Create your connection

  1. Open your Astro project and add the following line to your requirements.txt file:

    apache-airflow-providers-odbc
    

    This will install the ODBC provider package, which makes the ODBC connection type available in Airflow.

  2. Add the following OS-level packages to your packages.txt:

    
      gcc
      g++
      unixodbc
      unixodbc-dev
    
    

    These are required for installation of the ODBC driver in your docker containers.

  3. Append the following lines to your Dockerfile:

    
      USER root
      RUN curl https://packages.microsoft.com/keys/microsoft.asc | tee /etc/apt/trusted.gpg.d/microsoft.asc
    
      #Debian 11
      RUN curl https://packages.microsoft.com/config/debian/11/prod.list > /etc/apt/sources.list.d/mssql-release.list
    
      RUN apt-get update
      RUN ACCEPT_EULA=Y apt-get install -y msodbcsql18
      # optional: for bcp and sqlcmd
      RUN ACCEPT_EULA=Y apt-get install -y mssql-tools18
      # optional: for unixODBC development headers
      RUN apt-get install -y unixodbc-dev
      
      USER astro
      
    

    Refer to the Microsoft documentation for other OS types and versions.

  4. Run astro dev restart to restart your local Airflow environment and apply your changes in requirements.txt.

  5. In the Airflow UI for your local Airflow environment, go to Admin > Connections.
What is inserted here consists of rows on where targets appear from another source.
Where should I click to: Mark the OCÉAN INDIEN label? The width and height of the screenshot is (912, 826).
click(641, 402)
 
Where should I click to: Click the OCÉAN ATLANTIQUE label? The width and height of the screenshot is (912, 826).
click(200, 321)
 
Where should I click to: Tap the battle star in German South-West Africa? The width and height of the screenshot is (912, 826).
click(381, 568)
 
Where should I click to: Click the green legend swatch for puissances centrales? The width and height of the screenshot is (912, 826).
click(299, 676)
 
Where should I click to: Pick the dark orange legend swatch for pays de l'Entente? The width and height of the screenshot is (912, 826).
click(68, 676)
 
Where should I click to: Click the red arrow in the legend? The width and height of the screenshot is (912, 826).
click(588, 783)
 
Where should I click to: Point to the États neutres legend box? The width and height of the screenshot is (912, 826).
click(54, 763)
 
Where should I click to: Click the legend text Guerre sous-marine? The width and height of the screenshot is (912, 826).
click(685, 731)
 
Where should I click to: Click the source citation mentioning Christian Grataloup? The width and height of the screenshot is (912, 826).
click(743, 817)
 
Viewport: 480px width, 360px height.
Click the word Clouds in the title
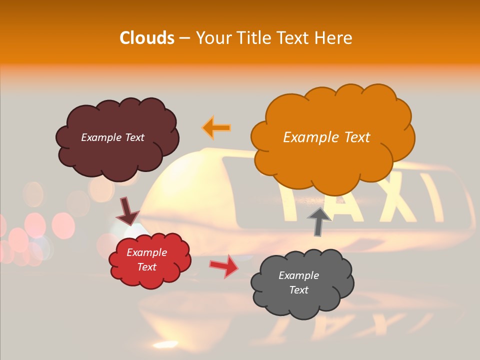click(x=147, y=38)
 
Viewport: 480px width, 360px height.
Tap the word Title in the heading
click(x=250, y=38)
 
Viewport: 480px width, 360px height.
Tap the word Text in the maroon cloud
click(x=134, y=138)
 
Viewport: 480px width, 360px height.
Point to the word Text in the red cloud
click(x=147, y=267)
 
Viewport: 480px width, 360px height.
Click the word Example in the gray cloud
click(x=298, y=276)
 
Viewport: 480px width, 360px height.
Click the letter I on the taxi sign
click(x=432, y=198)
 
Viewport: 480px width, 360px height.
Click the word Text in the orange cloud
click(x=357, y=138)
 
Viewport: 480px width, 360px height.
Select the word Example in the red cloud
click(x=147, y=252)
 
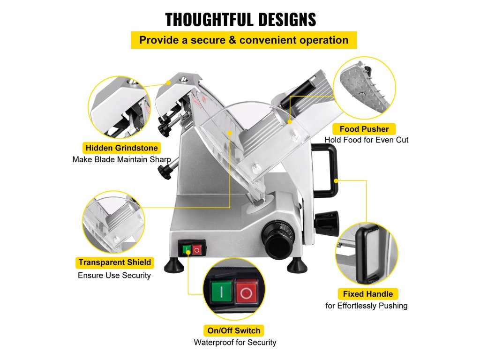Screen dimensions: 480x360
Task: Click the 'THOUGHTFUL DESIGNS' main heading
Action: coord(240,20)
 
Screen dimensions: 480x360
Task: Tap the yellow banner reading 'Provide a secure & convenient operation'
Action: coord(244,40)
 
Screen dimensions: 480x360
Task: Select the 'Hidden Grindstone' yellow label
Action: coord(121,148)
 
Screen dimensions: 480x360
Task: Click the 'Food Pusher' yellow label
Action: coord(364,129)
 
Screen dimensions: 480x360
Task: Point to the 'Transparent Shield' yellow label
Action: coord(114,262)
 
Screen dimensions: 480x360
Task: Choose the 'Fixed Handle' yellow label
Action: coord(368,294)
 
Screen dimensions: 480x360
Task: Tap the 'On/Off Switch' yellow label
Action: coord(233,330)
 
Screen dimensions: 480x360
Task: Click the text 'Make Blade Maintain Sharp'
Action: coord(121,159)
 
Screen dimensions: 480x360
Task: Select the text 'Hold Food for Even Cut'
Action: coord(367,140)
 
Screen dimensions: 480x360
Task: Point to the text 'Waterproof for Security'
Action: coord(235,342)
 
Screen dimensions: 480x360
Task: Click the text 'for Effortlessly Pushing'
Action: coord(367,306)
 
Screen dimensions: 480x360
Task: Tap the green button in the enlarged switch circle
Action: coord(222,292)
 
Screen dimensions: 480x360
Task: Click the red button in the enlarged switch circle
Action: coord(246,293)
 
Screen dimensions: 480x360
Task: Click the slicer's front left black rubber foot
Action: coord(174,266)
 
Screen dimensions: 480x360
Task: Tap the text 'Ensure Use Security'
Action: coord(114,275)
Click + to add a new connection, then choose ODBC as the connection type.

  6. Fill out the following connection fields using the information you retrieved from Get connection details:

    • Connection Id: Enter a name for the connection.
    • Host: Enter your SQL Endpoint.
    • Schema: Enter your SQL pool Name.
    • Login: Enter your SQL admin username
    • Password: Enter your password.
    • Port: Enter 1433 as port.
    • Extra: Enter the string {"Driver": "ODBC Driver 18 for SQL Server"}.
  7. Click Test. After the connection test succeeds, click Save.

How it works

Airflow uses PyODBC to connect to the ODBC data sources through the ODBCHook. You can directly use this hook to create your own custom hooks or operators.

References

Thanks a lot @manmeet I’m getting the following error:
[unixODBC][Driver Manager]Data source name not found and no default driver specified (0) (SQLDriverConnect)')
Any idea why it could be happening ?

Hey @semeonb

The probable cause for the error is that the Driver is not properly installed or specified in the connection.

Could you please double-check the following:

  1. Your instructions to install ODBC driver are correct in the Dockerfile
  2. You restarted your Airflow after changing the Dockerfile.
  3. You included the driver detail in the Extra field of the connection.

Thanks
Manmeet

Just in case that anyone is facing the same problem, it is clear in the documentation of airflow-odbc that you need to set to True the parameter allow_driver_in_extra in the config section providers.odbc, to be able to use the extra driver parameter. You can do this with the env variable: AIRFLOW__PROVIDERS_ODBC__ALLOW_DRIVER_IN_EXTRA=true.